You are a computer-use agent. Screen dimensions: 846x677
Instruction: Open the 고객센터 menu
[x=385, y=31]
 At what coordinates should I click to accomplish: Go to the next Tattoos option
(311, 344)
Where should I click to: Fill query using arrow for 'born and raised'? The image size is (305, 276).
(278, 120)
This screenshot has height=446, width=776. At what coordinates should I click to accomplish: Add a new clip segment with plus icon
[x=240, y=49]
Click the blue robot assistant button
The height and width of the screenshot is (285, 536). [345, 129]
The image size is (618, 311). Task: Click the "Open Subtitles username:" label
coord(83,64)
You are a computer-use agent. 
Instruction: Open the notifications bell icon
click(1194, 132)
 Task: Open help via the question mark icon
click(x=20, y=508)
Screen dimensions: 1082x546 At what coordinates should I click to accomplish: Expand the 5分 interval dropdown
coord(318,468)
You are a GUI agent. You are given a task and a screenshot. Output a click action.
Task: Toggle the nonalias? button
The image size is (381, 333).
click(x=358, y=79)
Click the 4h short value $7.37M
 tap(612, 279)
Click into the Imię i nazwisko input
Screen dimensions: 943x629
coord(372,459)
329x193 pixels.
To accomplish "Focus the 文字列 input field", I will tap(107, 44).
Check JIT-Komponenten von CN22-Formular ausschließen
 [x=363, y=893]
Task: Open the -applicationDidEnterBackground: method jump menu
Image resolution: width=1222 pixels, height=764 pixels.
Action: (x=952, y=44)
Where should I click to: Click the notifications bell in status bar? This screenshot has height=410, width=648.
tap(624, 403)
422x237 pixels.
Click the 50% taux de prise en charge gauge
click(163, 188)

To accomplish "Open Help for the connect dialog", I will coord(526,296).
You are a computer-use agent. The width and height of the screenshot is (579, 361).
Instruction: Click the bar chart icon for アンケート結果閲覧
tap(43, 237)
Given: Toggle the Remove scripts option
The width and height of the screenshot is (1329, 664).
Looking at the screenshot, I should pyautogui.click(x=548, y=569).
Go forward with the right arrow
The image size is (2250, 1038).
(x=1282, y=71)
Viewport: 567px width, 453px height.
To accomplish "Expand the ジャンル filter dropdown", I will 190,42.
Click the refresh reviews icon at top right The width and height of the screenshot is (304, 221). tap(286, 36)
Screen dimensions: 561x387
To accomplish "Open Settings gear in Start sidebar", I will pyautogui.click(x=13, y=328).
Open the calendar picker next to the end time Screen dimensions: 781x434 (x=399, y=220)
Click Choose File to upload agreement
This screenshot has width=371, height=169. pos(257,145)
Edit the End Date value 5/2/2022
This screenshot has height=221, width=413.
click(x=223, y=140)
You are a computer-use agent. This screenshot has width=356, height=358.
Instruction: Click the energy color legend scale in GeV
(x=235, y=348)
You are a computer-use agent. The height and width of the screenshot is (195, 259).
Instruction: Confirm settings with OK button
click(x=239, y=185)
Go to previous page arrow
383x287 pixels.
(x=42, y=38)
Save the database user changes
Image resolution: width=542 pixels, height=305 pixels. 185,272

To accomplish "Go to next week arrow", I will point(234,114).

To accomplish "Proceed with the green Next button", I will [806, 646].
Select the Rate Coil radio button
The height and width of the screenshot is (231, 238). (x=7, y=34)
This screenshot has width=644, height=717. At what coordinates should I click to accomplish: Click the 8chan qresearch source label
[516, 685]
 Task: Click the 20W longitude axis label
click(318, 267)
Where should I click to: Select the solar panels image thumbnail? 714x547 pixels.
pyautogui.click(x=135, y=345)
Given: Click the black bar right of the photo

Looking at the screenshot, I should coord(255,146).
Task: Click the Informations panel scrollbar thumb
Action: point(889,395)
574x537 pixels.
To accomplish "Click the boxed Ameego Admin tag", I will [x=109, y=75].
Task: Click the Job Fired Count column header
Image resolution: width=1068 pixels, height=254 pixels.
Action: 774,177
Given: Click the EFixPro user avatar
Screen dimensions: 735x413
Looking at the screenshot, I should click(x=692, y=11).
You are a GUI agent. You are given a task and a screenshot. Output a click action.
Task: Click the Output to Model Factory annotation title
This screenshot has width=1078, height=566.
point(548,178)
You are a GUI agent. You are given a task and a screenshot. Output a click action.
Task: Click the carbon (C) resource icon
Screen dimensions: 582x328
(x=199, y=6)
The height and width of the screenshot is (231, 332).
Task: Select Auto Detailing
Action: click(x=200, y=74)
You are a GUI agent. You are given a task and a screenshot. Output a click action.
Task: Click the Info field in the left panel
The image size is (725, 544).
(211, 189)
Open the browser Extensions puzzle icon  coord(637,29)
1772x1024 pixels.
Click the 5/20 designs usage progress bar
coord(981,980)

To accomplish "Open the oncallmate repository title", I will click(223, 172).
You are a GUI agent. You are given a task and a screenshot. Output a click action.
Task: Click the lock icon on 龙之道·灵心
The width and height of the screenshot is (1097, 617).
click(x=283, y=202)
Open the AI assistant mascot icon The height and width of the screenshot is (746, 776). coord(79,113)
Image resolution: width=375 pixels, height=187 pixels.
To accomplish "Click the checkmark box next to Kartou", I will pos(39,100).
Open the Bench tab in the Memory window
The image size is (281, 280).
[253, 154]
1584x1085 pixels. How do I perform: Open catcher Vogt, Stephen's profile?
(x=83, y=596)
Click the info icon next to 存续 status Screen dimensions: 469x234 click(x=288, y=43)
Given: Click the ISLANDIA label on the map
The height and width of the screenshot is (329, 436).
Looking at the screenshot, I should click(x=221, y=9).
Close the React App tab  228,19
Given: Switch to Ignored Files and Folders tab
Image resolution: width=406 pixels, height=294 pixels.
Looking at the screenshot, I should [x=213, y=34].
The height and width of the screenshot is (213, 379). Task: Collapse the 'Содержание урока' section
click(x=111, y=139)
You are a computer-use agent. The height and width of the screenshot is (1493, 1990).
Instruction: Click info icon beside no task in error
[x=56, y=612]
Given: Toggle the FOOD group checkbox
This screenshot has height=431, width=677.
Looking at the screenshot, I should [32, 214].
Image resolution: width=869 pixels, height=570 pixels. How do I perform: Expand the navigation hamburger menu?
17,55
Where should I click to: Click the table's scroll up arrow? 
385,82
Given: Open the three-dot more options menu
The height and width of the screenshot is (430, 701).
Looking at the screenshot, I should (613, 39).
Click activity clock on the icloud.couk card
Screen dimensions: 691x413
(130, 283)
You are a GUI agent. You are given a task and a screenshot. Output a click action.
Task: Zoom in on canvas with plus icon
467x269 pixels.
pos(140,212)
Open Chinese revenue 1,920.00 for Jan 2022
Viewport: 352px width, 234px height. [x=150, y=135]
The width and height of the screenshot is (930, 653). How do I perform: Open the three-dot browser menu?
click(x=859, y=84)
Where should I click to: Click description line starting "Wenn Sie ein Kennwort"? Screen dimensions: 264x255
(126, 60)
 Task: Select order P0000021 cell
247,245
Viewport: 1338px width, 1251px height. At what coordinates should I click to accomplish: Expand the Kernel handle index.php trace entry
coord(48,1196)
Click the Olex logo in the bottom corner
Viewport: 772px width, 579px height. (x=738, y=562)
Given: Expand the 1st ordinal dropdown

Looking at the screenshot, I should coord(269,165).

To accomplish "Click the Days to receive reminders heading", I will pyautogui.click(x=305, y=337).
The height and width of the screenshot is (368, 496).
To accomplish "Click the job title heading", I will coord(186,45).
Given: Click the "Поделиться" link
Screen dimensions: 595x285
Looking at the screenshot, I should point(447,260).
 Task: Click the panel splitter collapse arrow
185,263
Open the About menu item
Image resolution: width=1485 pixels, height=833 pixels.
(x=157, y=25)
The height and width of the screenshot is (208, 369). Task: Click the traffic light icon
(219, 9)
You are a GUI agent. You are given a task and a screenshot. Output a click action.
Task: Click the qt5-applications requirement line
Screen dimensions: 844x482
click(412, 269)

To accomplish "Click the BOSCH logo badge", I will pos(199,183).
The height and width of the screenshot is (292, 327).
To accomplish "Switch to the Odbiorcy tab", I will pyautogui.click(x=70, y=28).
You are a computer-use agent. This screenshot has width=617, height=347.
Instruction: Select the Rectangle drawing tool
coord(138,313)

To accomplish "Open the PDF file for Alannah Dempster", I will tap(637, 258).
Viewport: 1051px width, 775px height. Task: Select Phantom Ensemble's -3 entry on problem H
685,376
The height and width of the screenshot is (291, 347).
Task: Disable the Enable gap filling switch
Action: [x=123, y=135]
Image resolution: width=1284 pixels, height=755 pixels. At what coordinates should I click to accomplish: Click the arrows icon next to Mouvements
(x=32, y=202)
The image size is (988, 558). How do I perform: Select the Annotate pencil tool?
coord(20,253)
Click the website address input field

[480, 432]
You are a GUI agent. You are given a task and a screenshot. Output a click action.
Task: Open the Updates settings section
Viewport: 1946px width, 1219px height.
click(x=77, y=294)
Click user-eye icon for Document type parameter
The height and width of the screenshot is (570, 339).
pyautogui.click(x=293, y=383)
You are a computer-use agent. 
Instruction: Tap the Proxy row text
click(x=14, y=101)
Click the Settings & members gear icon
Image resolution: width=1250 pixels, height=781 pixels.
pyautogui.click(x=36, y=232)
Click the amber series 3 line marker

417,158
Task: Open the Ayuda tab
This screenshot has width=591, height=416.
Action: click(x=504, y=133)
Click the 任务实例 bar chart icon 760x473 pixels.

#### Exercise:
Convert the lines starting at the one containing "Viewport: 567px width, 453px height." and ending at the one containing "Click the refresh" into a two-column CSV with the headers text and answer. Give one row per answer, pairing it with the text it responds to, and put each value in a quoted field with line breaks turned into spaces.

#### Full response:
text,answer
"Viewport: 567px width, 453px height. To accomplish ""Expand the ジャンル filter dropdown"",","I will 190,42."
"Click the refresh reviews icon at top right The width and height of the screenshot is (304, 221).","tap(286, 36)"